L’ordonnance de clôture a été rendue le 14 octobre 2025, l’affaire étant renvoyée pour être plaidée à l’audience du 4 novembre 2025, puis à celle du 9 février 2026.
MOTIFS DE LA DECISION
L’article 750 du code de procédure civile dispose :« La demande en justice est formée par assignation. Elle peut l’être également par requête lorsque le montant de la demande n’excède pas 5 000 euros en procédure orale ordinaire ou dans certaines matières fixées par la loi ou le règlement.
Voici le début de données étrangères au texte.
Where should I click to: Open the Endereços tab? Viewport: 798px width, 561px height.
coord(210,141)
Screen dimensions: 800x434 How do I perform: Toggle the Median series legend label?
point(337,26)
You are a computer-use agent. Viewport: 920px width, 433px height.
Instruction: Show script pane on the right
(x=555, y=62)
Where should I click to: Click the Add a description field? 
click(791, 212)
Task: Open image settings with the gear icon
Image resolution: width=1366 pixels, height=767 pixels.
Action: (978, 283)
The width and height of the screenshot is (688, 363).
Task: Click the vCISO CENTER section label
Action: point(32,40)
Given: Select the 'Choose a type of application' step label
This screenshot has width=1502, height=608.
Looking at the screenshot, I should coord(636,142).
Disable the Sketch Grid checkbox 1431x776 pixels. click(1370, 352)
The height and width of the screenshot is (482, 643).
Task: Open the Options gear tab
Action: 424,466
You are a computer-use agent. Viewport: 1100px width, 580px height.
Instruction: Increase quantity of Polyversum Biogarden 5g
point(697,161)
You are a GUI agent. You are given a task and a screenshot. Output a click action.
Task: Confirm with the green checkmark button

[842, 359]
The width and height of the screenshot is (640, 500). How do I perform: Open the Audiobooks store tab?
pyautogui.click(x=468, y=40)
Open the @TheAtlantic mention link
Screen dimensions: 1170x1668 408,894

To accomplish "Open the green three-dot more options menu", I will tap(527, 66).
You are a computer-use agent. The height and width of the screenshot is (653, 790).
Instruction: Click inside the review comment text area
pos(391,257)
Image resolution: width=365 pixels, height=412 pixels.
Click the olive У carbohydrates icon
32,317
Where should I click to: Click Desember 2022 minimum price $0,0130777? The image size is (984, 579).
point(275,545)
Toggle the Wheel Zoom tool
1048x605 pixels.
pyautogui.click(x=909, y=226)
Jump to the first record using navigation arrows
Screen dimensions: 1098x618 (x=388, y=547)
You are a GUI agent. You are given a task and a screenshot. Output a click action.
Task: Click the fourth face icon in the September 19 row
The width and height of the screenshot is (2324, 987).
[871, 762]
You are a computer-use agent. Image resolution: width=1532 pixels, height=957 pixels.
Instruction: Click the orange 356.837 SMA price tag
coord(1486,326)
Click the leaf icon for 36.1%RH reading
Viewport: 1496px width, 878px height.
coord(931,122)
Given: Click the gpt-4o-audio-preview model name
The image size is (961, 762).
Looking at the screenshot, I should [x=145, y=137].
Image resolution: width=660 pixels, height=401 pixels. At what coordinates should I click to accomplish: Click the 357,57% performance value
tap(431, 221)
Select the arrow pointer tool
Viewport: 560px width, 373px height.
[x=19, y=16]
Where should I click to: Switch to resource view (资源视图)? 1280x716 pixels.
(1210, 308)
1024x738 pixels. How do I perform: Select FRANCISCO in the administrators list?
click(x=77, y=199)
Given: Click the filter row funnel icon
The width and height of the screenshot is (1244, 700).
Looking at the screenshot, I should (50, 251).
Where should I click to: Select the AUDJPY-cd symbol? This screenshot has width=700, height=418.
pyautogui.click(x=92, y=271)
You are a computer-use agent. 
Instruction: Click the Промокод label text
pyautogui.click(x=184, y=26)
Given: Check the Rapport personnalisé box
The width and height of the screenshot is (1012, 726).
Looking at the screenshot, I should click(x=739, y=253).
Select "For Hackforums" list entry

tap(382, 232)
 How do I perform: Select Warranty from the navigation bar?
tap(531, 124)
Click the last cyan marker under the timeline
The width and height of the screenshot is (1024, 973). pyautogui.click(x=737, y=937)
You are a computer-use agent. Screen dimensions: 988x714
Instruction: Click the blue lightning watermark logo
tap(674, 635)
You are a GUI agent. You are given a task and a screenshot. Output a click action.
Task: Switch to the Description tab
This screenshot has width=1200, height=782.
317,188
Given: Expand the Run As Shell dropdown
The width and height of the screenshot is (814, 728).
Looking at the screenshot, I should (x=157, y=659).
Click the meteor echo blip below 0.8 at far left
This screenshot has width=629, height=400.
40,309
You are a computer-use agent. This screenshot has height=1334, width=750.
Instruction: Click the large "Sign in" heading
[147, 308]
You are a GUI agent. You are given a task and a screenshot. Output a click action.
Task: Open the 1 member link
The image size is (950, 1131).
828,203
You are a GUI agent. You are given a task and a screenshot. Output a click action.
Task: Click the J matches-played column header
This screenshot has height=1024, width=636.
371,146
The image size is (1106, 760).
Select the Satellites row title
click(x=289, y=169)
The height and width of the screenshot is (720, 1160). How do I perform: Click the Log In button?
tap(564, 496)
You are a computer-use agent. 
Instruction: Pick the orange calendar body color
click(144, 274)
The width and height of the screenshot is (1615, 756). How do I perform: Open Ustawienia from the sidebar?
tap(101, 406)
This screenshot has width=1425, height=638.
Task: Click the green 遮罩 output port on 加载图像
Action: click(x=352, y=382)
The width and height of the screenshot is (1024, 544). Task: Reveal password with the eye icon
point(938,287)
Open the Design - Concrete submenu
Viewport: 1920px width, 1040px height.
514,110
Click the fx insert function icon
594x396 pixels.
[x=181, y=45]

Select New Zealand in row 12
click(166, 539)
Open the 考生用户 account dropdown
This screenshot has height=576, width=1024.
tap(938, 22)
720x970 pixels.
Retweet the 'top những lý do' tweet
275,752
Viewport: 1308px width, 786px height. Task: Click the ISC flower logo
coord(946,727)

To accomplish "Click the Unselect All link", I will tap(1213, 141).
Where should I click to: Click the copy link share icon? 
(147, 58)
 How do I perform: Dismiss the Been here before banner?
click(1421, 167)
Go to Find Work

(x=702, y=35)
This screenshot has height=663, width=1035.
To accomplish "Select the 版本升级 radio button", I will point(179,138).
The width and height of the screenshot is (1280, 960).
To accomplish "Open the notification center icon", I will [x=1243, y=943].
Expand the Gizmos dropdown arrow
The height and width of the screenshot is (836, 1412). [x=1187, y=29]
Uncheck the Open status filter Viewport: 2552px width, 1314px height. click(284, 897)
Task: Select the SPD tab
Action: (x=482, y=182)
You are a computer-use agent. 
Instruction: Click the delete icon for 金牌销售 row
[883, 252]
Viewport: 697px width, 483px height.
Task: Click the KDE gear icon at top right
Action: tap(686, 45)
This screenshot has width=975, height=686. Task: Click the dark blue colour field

Dans tous les cas, les parties peuvent saisir la juridiction par une requête conjointe ».
Si dans sa requête au tribunal judiciaire, M. [O] [I] a formulé une demande en paiement de 5 000 euros, le jugement mentionne qu’à l’audience, il a demandé la condamnation de la SCP [K] au paiement de la somme de 6 356 euros à titre de dommages intérêts pour préjudice financier, outre 500 euros à titre de dommages intérêts pour préjudice moral subi.
Dès lors qu’il a saisi le tribunal sur requête, M. [O] [I] ne pouvait ainsi porter sa demande au-delà de 5 000 euros et c’est à juste titre que le premier juge a déclaré ses demandes irrecevables.
M. [O] [I] a réduit le montant de ses demandes en deçà de 5 000 euros à hauteur d’appel, mais l’irrecevabilité en cause, qui peut être relevée d’office par le juge, n’est pas susceptible de régularisation devant la cour.
En conséquence, le jugement sera confirmé, les moyens invoqués relatifs au fond de l’affaire devenant dès lors sans objet.
M. [O] [I], qui succombe en son appel, est tenu aux dépens de cette procédure et sa demande fondée sur l’article 700 du code de procédure civile doit être rejetée.
Il est équitable d’allouer à la SCP [K] la somme de 2 000 euros pour ses frais irrépétibles.
PAR CES MOTIFS
La cour, statuant contradictoirement,
Confirme le jugement déféré en toutes ses dispositions,
Y ajoutant,
Condamne M. [F] [O] [I] aux dépens d’appel,
Condamne M. [F] [O] [I] à payer à la SCP [N] [U] la somme de 2 000 euros sur le fondement de l’article 700 du code de procédure civile,
Déboute M. [F] [O] [I] de sa demande fondée sur l’article 700 du code de procédure civile.